The ICO has recently imposed the maximum fine of £500,000 on a Scottish company, CRDNN Ltd for making nearly 200 million automated nuisance calls.
After receiving over 3000 complaints about CRDNN Ltd, formerly known as Contact Reach Digital Ltd, the ICO launched an investigation which resulted in a fine of £500,000 for unlawful marketing in the form of automated nuisance calls. Of those calls made, over 63.5 million connected. Some were even made to Network Fall’s Banavie Control Centre, clogging the line meant for drivers and pedestrians at unsupervised rail crossings, potentially putting lives at risk.
The investigation was launched after a raid by the ICO, of the company’s headquarters in Clydebank where computer equipment and documents were seized. The investigation revealed that over 1.6 million calls per day were being made between June 1st and October 1st of 2018. The calls were for the purpose of direct marketing and they were made from so-called ‘spoofed’ numbers. This means that people who received the calls could not identify who was making them, which is against Article 14 GDPR.
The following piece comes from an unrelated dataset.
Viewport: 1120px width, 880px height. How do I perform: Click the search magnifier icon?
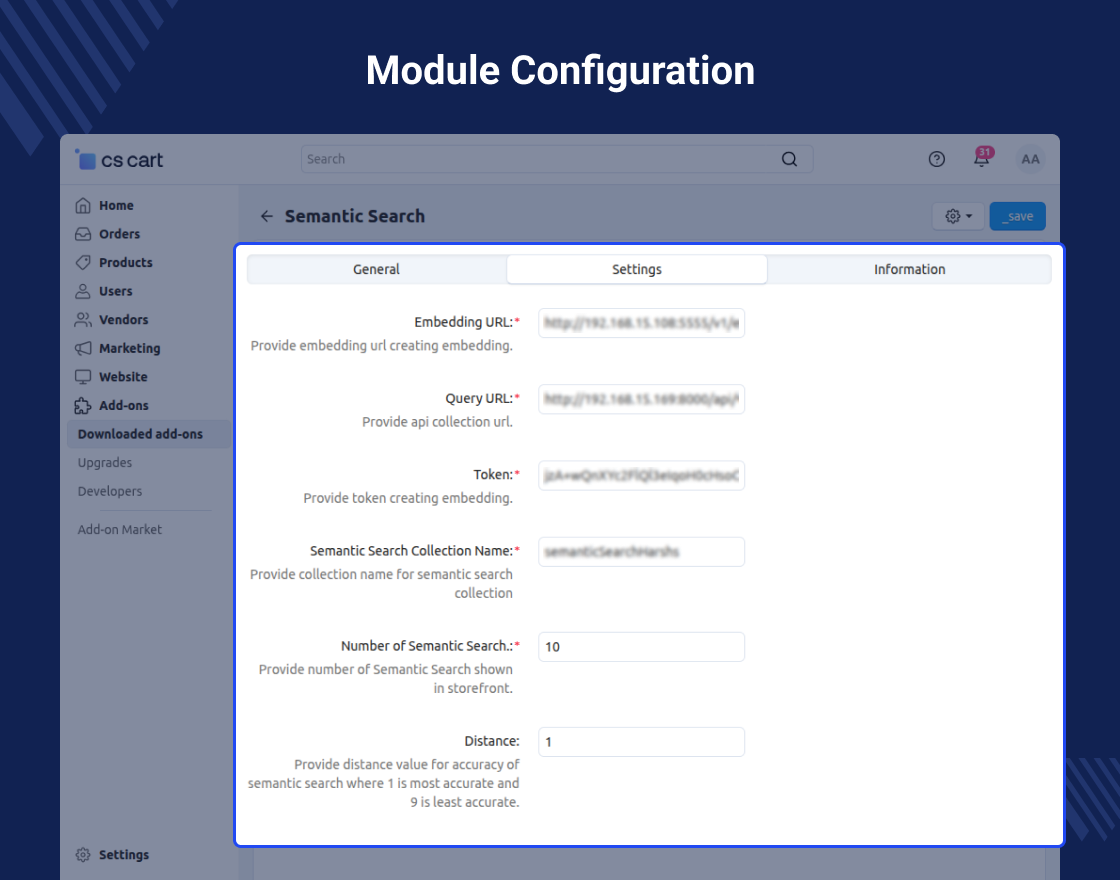[x=789, y=159]
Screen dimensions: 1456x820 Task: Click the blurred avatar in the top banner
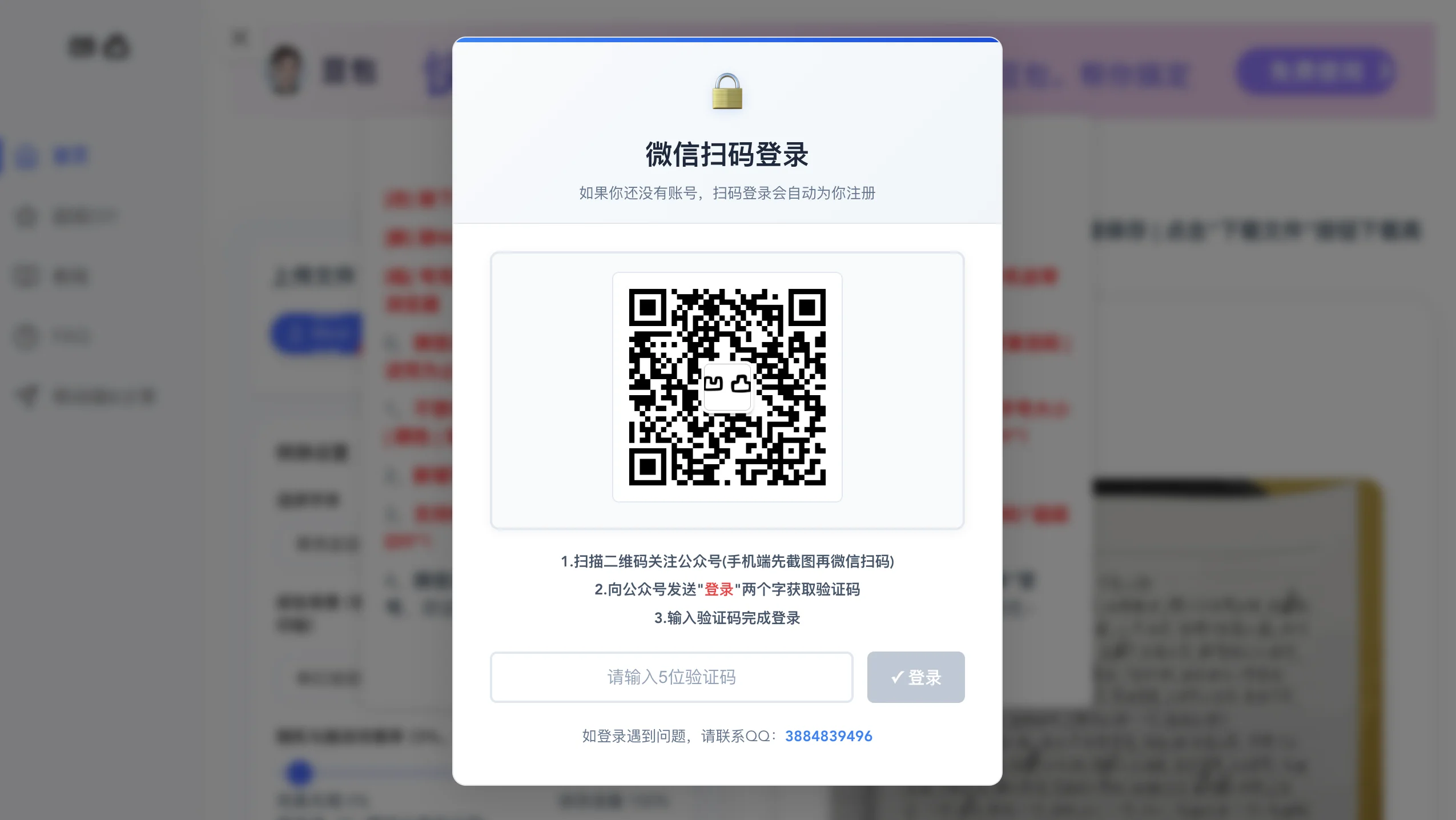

In a statement by the ICO’s head of investigations, Andy Curry, he reveals that not only were these calls unsolicited, but consumers who attempted to opt out of those calls were simply bombarded with even more as a result. Mr Curry goes on to explain that CRDNN incurred the maximum fine due to the fact that the company’s directors “knowingly operated the business with complete disregard for the law” and did all in their power to avoid detection, even going as far as transferring the operation abroad, and attempting to liquidate.
The ICO has issued an enforcement notice to the CRDNN Ltd, ordering them to comply with the privacy and electronic communications regulations laws within 35 days of their receipt of this notice. This enforcement notice, issued on February 26th 2020, states that CRDNN’s actions violated regulations 19 and 24 of PECR.
We recently reported on two fines issued by the Italian DPA (Garante) on TIM Spa ,and Eni Gas E Luce, for Euro 27.8 million and 11.5 million respectively. The ICO has now taken a stand against data mismanagement with this new fine. With officials cracking down on companies which mismanage their data, it is imperative that companies ensure that they are in line with the GDPR, PECR 2013, and the DPA 2018.